To pay for it, Democrats have proposed tax increases on corporations and wealthier Americans while beefing up IRS auditing. More details of the spending package will be worked out as legislation is drafted and then amended in the relevant committees.

“The most important investment we can make is in the children of this country,” said Sen. Bernie Sanders, I-Vt. “That is exactly why we are going to make free pre-K for all working families a reality. That is exactly why we are going to finally join every other major country and guarantee paid family leave.”

Getting the bill passed without Republican votes will be a challenge. Short of nuking the filibuster, that process will likely involve the use of reconciliation, a budget procedure that allows spending measures to pass with a simple majority.

If Democrats take that path, Senate Minority Leader Mitch McConnell has pledged he will not help Democrats raise the debt ceiling, due this year, which would handcuff the U.S. Treasury and likely mean a government shutdown. He also criticized Democrats plans for “Green New Deal mandates” and “amnesty amid a border crisis” as well as “massive tax hikes” and “new welfare without work requirements."

“Senate Democrats are about to take their first step toward yet another reckless, partisan taxing and spending spree,” McConnell said Tuesday. “It will push costs even higher for families. It will shatter President Biden’s promise of no middle-class tax hikes.”

The bill details come as a new climate change report raised eyebrows Monday. The report issued by the Intergovernmental Panel on Climate Change, a group of nearly 200 governments, raised the alarm about the effects of climate change.
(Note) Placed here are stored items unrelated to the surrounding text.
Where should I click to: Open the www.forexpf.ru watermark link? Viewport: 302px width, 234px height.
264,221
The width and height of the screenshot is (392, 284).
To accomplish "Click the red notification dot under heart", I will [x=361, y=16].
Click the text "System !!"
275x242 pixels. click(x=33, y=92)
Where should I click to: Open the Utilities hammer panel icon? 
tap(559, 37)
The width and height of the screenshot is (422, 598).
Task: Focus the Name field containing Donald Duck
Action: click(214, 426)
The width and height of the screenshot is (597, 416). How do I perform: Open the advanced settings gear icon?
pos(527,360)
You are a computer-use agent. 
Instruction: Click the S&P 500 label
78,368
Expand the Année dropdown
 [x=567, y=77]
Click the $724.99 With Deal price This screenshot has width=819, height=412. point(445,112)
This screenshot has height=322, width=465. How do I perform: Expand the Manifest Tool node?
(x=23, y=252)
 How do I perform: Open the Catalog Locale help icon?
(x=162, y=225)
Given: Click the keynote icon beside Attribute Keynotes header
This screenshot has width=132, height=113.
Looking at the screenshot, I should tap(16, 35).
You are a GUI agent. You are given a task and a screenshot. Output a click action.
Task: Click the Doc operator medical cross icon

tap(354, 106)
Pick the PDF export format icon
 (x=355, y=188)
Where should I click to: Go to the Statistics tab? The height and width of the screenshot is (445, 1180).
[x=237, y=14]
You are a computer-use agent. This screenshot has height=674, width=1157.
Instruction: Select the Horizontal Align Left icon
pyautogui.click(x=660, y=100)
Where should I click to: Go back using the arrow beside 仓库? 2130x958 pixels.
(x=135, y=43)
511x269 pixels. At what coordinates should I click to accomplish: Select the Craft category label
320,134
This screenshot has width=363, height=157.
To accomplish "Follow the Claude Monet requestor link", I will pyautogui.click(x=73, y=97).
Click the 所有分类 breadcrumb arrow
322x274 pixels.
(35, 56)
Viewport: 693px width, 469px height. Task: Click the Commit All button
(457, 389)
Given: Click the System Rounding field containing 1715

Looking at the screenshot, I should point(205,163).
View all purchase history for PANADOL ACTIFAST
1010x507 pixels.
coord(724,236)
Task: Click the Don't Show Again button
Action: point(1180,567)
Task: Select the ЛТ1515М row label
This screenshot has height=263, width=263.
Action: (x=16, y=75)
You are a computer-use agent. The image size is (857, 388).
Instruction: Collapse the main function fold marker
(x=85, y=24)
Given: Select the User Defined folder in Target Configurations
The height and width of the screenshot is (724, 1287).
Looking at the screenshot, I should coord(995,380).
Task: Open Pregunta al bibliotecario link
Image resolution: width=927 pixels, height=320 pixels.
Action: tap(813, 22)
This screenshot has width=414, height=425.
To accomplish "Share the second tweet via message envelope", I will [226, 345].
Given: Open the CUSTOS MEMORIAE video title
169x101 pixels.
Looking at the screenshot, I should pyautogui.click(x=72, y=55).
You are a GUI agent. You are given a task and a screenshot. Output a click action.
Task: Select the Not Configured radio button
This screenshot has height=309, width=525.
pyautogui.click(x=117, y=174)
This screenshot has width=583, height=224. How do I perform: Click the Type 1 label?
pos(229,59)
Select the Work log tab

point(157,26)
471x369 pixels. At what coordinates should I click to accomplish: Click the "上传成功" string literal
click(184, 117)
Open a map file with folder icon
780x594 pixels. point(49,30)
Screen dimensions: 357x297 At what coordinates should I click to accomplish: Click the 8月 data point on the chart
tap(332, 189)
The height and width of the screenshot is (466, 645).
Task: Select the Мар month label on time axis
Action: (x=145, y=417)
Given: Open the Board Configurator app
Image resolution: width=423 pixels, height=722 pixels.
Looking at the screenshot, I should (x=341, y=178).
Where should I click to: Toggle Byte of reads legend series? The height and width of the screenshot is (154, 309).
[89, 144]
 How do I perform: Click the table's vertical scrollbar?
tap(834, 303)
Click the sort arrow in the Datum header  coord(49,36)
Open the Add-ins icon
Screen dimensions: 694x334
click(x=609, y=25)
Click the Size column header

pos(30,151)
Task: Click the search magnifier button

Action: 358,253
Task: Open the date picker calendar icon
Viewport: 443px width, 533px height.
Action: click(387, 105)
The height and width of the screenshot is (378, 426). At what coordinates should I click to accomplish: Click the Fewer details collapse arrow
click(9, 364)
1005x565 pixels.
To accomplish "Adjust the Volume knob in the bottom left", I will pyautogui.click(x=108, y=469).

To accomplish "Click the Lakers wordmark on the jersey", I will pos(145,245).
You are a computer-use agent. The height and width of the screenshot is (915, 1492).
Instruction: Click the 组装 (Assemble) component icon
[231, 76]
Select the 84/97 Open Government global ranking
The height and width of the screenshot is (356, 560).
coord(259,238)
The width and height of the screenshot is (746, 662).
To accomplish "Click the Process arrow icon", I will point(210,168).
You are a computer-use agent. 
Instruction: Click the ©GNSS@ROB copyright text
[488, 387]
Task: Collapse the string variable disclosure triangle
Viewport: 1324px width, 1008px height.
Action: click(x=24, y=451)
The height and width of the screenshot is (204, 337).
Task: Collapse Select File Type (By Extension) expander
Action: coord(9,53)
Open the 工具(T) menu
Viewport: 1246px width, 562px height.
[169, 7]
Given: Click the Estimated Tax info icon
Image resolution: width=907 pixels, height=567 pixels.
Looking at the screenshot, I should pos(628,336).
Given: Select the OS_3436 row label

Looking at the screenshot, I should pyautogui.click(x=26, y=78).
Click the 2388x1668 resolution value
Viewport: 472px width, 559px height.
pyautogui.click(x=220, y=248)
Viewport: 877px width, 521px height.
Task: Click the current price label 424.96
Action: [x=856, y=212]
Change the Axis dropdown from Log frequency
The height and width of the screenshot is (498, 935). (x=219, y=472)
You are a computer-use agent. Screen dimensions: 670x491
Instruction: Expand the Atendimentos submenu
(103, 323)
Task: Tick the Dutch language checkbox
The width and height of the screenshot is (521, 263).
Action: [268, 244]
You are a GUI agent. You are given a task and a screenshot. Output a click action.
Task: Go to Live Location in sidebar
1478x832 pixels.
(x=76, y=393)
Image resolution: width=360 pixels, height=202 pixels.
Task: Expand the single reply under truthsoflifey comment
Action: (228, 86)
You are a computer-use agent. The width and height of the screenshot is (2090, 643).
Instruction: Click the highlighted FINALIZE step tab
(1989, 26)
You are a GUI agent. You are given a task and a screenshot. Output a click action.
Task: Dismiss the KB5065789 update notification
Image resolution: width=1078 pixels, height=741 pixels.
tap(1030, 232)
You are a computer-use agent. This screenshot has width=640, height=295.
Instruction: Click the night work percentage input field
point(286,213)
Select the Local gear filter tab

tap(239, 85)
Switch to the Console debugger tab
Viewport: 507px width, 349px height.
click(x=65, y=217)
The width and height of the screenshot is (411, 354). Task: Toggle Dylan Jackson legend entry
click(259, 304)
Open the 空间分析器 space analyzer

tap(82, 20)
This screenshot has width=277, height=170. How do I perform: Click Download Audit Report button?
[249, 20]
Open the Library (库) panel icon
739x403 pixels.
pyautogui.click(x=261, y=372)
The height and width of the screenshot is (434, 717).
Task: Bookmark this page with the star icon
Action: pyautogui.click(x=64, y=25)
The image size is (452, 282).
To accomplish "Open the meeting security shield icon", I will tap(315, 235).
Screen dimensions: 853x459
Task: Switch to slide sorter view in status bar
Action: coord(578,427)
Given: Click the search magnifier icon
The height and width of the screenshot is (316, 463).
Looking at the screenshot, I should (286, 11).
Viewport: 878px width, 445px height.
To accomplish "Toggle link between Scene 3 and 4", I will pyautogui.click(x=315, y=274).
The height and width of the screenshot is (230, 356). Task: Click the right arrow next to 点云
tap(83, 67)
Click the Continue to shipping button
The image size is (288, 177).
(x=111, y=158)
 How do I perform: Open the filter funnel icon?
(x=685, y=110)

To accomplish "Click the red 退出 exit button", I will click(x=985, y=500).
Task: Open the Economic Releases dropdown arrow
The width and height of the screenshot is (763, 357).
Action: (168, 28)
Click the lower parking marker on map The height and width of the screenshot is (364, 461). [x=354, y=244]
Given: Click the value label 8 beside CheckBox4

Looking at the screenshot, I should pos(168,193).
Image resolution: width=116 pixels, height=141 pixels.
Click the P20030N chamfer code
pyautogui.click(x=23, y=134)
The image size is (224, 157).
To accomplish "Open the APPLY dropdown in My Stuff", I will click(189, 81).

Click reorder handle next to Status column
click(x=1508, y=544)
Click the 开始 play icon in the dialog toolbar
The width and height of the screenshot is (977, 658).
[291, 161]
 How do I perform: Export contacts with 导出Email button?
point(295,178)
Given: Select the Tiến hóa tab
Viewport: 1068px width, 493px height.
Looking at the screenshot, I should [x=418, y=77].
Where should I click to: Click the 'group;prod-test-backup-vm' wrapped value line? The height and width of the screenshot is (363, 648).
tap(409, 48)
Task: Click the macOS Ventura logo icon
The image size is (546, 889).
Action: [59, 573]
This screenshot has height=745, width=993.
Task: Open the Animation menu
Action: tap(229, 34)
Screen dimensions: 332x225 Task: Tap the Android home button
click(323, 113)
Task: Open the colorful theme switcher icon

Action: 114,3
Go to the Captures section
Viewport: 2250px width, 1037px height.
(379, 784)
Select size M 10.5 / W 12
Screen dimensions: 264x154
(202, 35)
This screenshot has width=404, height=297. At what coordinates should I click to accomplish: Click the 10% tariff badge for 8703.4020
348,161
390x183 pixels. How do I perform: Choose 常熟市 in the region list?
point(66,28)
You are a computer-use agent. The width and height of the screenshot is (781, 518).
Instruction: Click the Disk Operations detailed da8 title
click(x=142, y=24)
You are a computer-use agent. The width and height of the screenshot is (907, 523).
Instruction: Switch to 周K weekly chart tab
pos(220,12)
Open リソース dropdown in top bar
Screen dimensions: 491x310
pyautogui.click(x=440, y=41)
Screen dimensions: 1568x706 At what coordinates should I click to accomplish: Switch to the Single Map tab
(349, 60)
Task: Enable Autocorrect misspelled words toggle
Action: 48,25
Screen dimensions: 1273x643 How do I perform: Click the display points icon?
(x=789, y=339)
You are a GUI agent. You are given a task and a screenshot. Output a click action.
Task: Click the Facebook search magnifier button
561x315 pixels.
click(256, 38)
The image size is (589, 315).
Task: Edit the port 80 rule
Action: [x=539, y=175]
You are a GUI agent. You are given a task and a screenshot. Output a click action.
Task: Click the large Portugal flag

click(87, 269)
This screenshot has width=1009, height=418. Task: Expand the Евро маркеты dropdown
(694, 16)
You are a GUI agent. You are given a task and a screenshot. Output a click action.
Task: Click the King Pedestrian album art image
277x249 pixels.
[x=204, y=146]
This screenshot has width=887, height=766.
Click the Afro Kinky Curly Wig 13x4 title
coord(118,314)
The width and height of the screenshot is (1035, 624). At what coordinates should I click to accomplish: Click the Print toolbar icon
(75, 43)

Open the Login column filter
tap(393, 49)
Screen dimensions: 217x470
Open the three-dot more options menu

The report said some of the effects are already irreversible and called for government action to rein in environmental harms.

“The IPCC is telling us what every sane person knows. Unless there is BOLD action to combat climate change, the planet we will be leaving our kids and future generations will be increasingly uninhabitable,” Sanders said. “Now is the time for action.”

Biden, though, continues to take fire for the major proposed increase in spending, and the elevated inflation levels that result from that spending.

Republicans have continued their strong criticism of the bill, indicating any Republican votes in favor will be hard won, if there are any at all. They have also indicated they will use the partisan bill against Democrats in 2022.

“Any vulnerable Democrat who votes for this socialist garbage will lose their seat in the midterms,” National Republican Congressional Committee Spokesman Mike Berg said.